*** Selected passage ***
# extra fat tropheus



## eviramon (Mar 23, 2005)

Hello all,

I have a group of about 20 tropheus moori. They are about 2 inches righ now. I have had them for about 6 months in my 90g tank. There isn't any harsh bullying or anything like that. I keep the water temp at 80 ( i cant get it lower) and have a ph of 8.2 with kh and gh in the teens. I do a 50% wc every other week. i feed them nls twice a day. yada yada.

i have never had any issues with these guys before but this morning i woke up to find one of my fish fatter than usual. he swam around normaly and even ate. When i got home from work he had doubled in width. he still swims around fine but he is so fat it looks like he is going to explode. his eyes look like they are going to pop out and his scales are sticking out! yes, he is that fat. the thing about it is that he still combs the sand for food and nibs on some of the algae on the rocks. what should i do? i don't have a quarantine tank right now but i don't want this dude to get all my fish sick. should he be "culled"?

Thanks


----------



## jordanroda (May 4, 2006)

sounds like dropsy to me...u need empson salt & metro...might be too late...3 of my tdubs had this a few years back...i treat right away and only saved 1...wait for the Robin to help u out...bol


----------



## cichlidaholic (Dec 7, 2005)

It does sound like dropsy, but if it's too advanced you might not be able to do anything about it.

Are the scales raised, kind of like a pine cone?

Do you have a hospital tank to move the fish to?

Dropsy is not internal parasites. It's usually attributed to organ failure of some sort and the body cavity of the fish filling with fluid from the organ failure.

What are the ammonia, nitrite and nitrate readings on the tank?

Tropheus are very sensitive to water quality. I would be doing at least 40% water changes _weekly_ rather than every other week.


----------



## eviramon (Mar 23, 2005)

so this is not infectious?

I have a hospital tank but i have no way of getting the ph, kh, and gh in that tank as i do in the tank the fish is in.

his fins do make him look like a pine cone. feel bad for the fella 

If this is organ failure, is there no way to avoid this in the future?

I will do the tests when i get home.

Thanks again for the help


----------



## cichlidaholic (Dec 7, 2005)

Yes, there is a way to avoid it in the future, if it is truly dropsy. (Are the scales raised? Not sure what you mean about the fins...)

Keep up with your water changes as I stated above. Tropheus are one of the most sensitive fish I've ever kept as far as poor water quality goes, and by your own admission, you've not had the best water change schedule for these fish.

What are the water parameters on the main tank? You're going to need those before we can advise you much further. (ammonia, nitrite and nitrate are the ones you need to worry about now...forget the gh and kh for now...)

Are you buffering the tank to increase the ph? If so, what are you using?

Dropsy isn't contagious, but with all the fish living in a tank with less than perfect tank maintenance, you may have problems with other fish, including dropsy.

Clean water is the best thing you can do for this problem. So, lets get the answers to these questions and your parameters and determine what you need to do as far as the main tank goes, and what you need to do for a hospital tank. Leaving a sick fish, especially one this sick, in the main tank is risky.
*** End of Selected passage ***
*** Information ***
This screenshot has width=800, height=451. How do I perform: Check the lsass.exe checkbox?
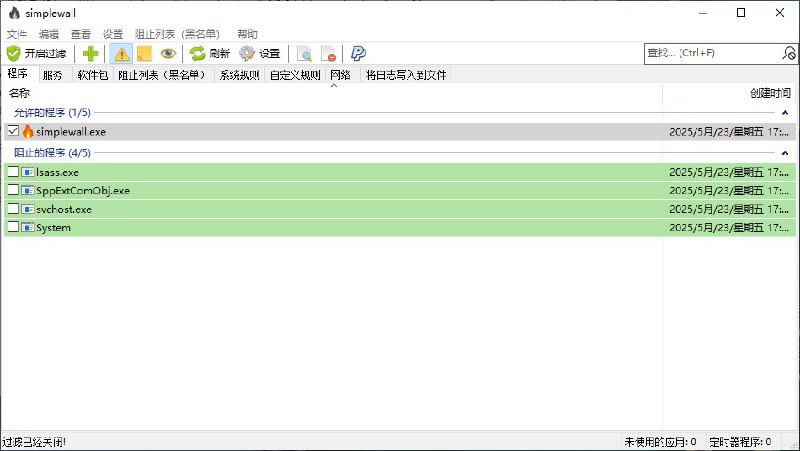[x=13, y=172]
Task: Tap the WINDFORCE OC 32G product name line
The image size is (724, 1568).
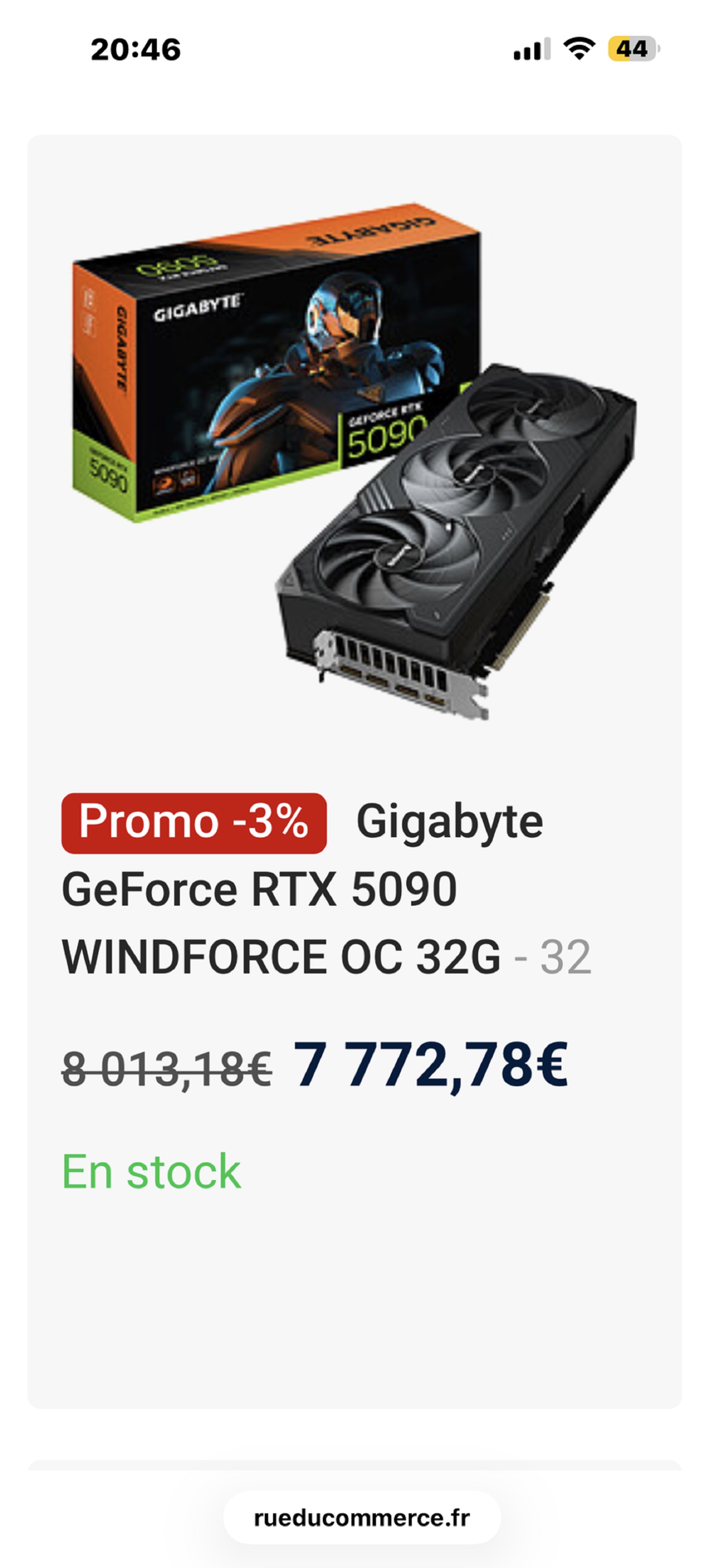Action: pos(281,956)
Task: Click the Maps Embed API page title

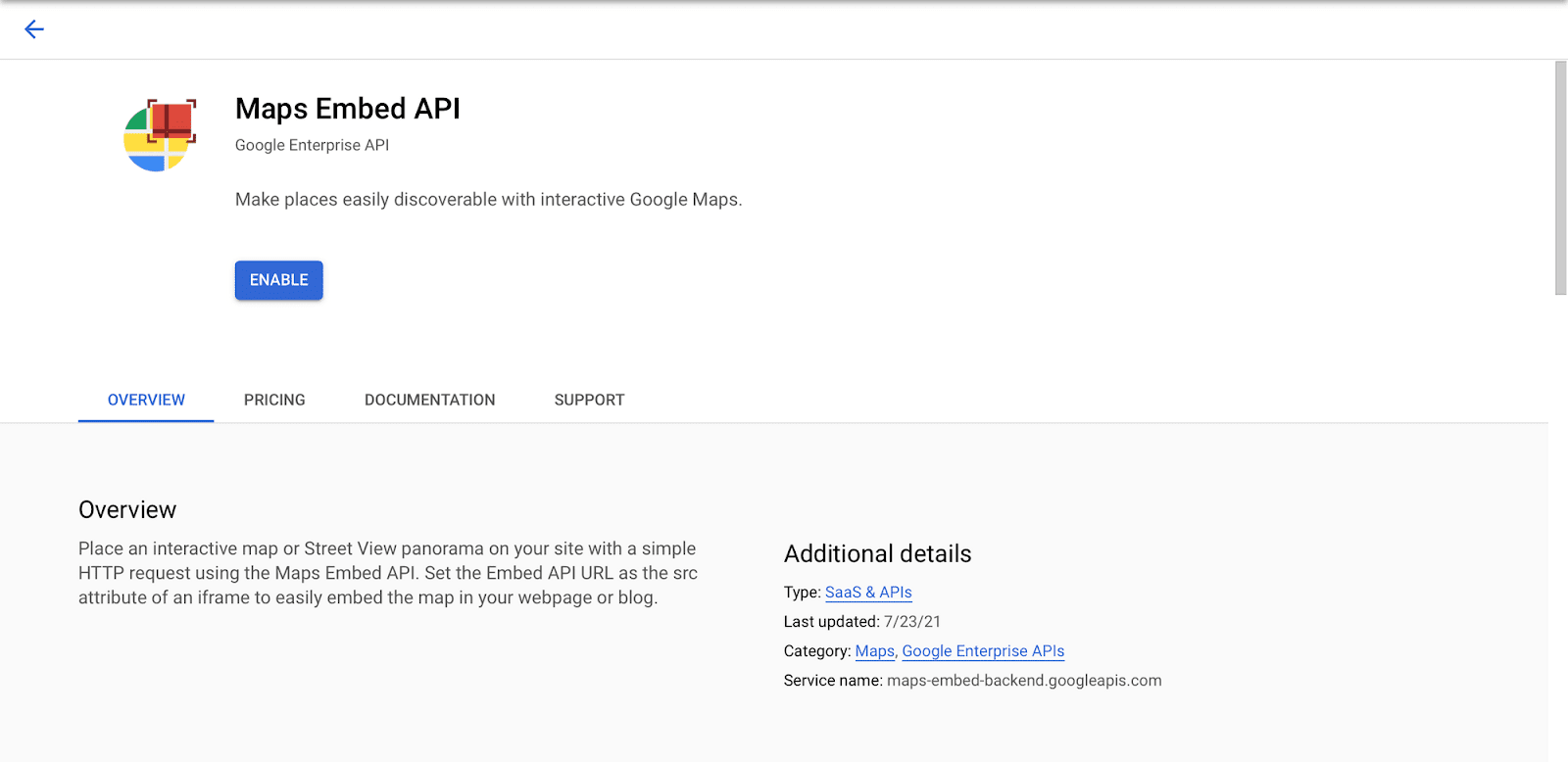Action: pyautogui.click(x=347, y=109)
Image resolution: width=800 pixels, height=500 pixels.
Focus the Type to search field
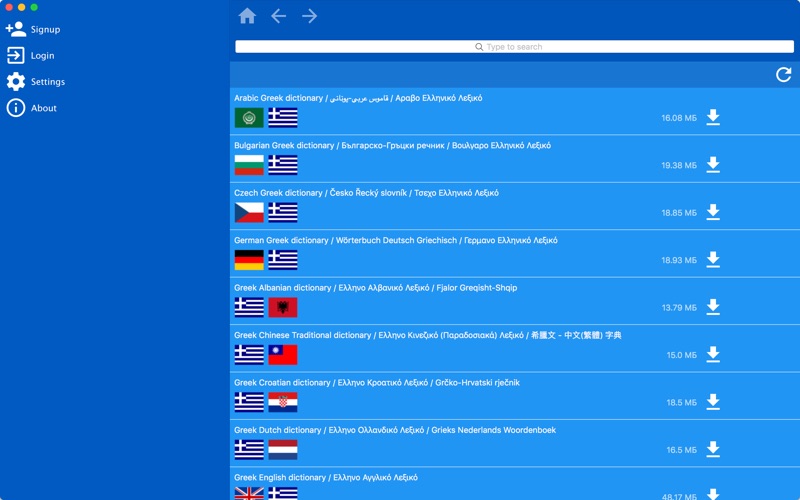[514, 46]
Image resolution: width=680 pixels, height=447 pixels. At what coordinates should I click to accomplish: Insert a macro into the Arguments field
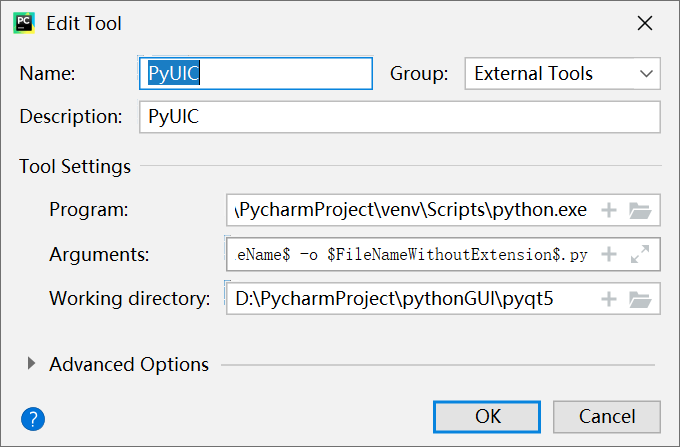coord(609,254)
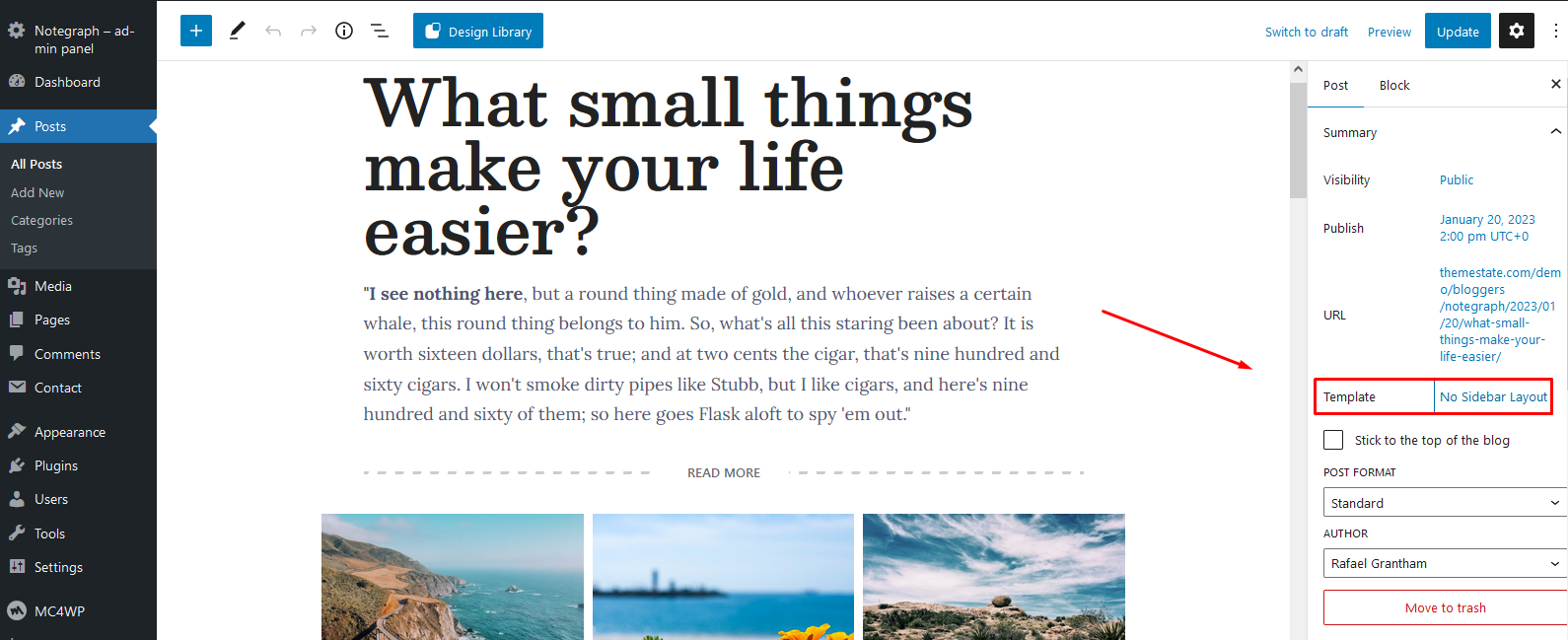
*** End of Information ***
*** Information ***
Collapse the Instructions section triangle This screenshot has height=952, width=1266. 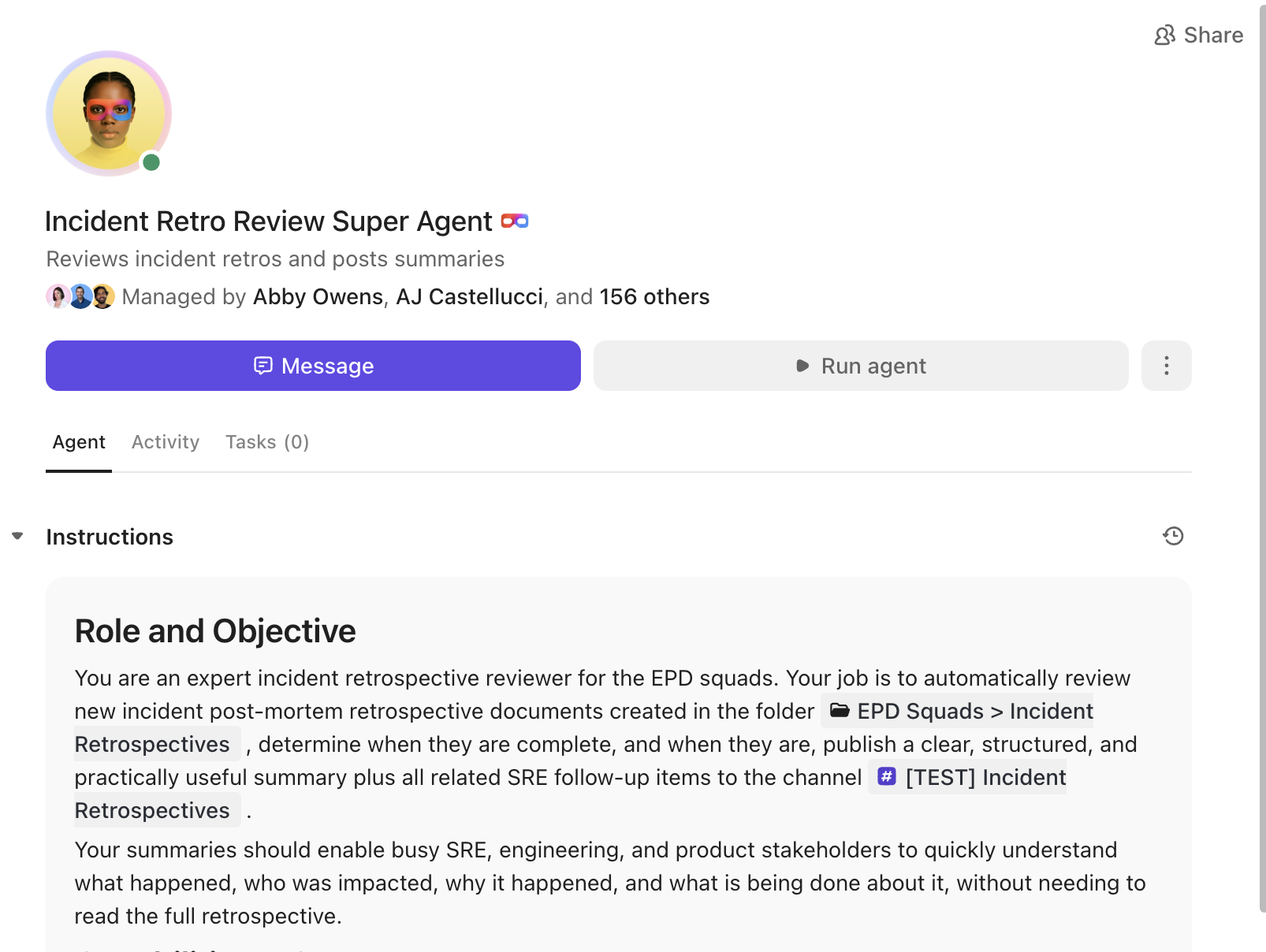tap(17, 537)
*** End of Information ***
*** Information ***
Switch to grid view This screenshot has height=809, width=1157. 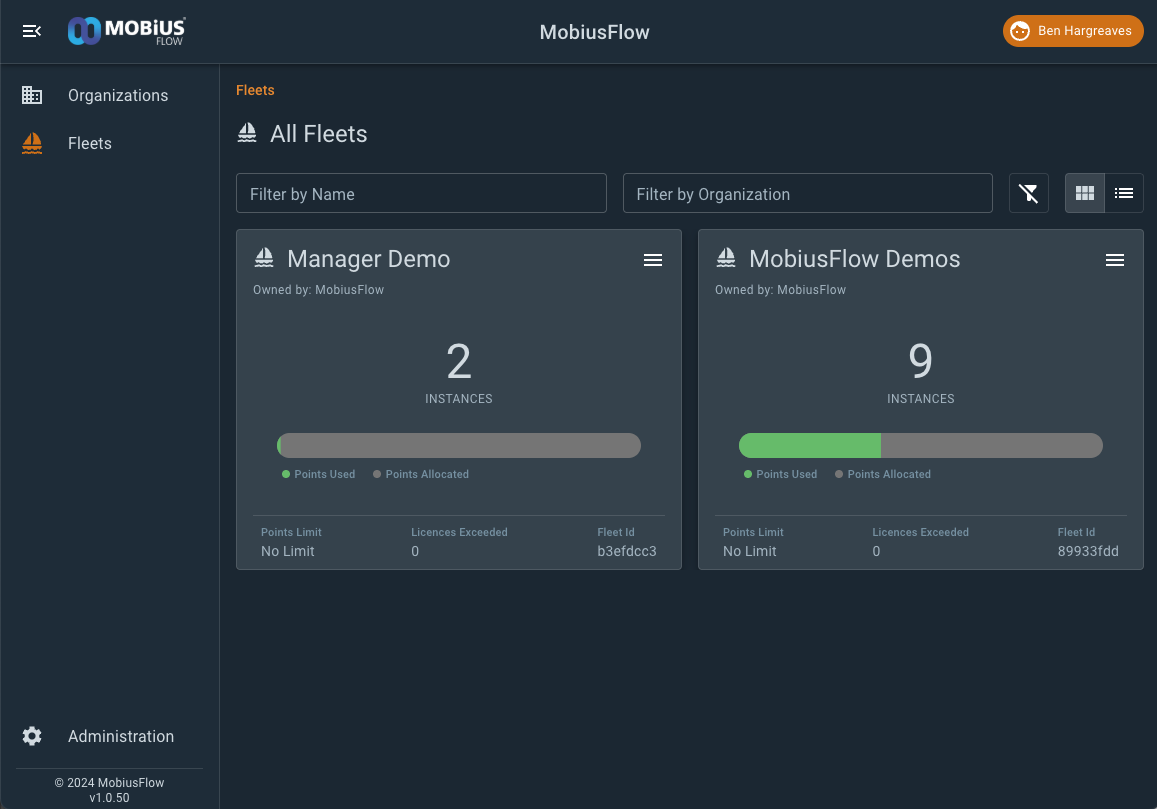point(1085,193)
*** End of Information ***
To do:
In the tropheus thread, can you rewrite the paragraph beginning "Clean water is the best thing you can do" as a short bulleted list that keeps its main points? The rows have no connection to the tropheus thread.

Problem solution:
- Clean water is the best remedy for this problem.
- Collect the answers to the questions asked and the water parameters first.
- Use them to decide what the main tank needs and how to set up a hospital tank.
- Leaving a sick fish in the main tank is risky, especially one this sick.